FAQ: Pitfalls of Next-Token Prediction

Below, I address some of the often asked questions about our findings in this paper¹

Q. I gave this problem to my favorite language model and it easily solved it.

A. Our result is not meant to be interpreted that way. Imagine there is a skill we want in the future but this is not covered in our current generation models; imagine that your solution is to collect many demonstrations of said skill and teach it to the model using next-token training. Are you guaranteed that the model will learn it this way? This is what we give some insight into.

Q. Next-token training may not solve this task. But wouldn’t reinforcement learning or chain-of-thought come to the rescue?

A. Totally!
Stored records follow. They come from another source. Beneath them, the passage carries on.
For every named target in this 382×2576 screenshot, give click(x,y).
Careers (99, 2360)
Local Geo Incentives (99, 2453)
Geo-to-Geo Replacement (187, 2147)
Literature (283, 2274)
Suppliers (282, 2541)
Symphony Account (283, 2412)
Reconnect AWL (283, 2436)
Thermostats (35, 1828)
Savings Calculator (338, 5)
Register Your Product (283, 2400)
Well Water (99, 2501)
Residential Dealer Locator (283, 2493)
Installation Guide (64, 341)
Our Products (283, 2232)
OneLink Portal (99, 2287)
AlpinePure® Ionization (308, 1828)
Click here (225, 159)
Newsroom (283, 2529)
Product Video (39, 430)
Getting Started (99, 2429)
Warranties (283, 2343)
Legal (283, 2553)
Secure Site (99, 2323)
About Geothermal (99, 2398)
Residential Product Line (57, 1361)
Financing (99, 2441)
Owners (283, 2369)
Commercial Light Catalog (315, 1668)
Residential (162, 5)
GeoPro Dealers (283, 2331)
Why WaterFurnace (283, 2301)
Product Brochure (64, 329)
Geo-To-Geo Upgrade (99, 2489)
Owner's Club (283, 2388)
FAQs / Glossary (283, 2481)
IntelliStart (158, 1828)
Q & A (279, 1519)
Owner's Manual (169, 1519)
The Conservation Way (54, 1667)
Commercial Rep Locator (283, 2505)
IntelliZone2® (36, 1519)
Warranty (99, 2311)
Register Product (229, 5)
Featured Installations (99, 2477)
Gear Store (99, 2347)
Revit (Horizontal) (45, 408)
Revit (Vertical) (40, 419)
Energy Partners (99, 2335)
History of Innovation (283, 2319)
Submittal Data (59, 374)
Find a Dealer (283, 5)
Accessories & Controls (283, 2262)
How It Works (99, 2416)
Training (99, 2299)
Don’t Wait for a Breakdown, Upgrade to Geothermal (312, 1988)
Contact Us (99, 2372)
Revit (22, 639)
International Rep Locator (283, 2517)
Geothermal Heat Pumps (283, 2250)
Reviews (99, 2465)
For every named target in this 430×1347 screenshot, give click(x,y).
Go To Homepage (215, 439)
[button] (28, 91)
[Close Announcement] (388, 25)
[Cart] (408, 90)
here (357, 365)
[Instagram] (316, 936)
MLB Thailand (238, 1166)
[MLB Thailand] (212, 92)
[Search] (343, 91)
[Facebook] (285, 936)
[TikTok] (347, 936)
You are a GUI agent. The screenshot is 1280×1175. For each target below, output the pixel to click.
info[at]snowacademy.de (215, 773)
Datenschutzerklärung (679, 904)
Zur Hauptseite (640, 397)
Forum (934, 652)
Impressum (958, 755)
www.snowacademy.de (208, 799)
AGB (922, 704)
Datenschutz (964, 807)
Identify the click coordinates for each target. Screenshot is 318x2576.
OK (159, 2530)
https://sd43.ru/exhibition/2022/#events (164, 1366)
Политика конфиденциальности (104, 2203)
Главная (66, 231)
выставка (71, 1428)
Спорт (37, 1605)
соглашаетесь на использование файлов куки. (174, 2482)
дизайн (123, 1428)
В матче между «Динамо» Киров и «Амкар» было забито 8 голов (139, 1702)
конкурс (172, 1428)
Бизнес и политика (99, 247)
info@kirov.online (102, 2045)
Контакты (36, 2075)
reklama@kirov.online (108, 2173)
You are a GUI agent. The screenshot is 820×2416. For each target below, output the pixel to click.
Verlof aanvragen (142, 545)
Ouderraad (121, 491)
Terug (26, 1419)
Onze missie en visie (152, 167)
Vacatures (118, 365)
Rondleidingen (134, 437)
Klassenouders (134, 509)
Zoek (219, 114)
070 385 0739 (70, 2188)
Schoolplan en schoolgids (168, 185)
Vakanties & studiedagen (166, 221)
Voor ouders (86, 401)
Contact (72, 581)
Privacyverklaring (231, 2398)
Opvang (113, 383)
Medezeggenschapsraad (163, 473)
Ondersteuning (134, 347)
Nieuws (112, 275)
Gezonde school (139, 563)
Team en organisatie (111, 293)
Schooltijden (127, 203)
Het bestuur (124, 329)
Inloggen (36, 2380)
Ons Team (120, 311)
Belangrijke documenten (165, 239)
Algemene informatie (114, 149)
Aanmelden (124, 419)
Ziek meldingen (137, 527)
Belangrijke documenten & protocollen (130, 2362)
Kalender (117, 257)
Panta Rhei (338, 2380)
But it is worth considering the following:

Is there any headroom during pretraining? Would a different objective save us a lot of compute/data?
Would reinforcement learning teach us all skills including ones that don’t already exist within the model? What about situations (like creativity) where rewards are very sparse?
Are there tasks that are not chain-of-thought-friendly? How about tasks that require a “spark”?

Q. The failure you show here is for a very specific graph structure. This doesn’t look like it will generalize to natural language. Is this failure any relevant to practice?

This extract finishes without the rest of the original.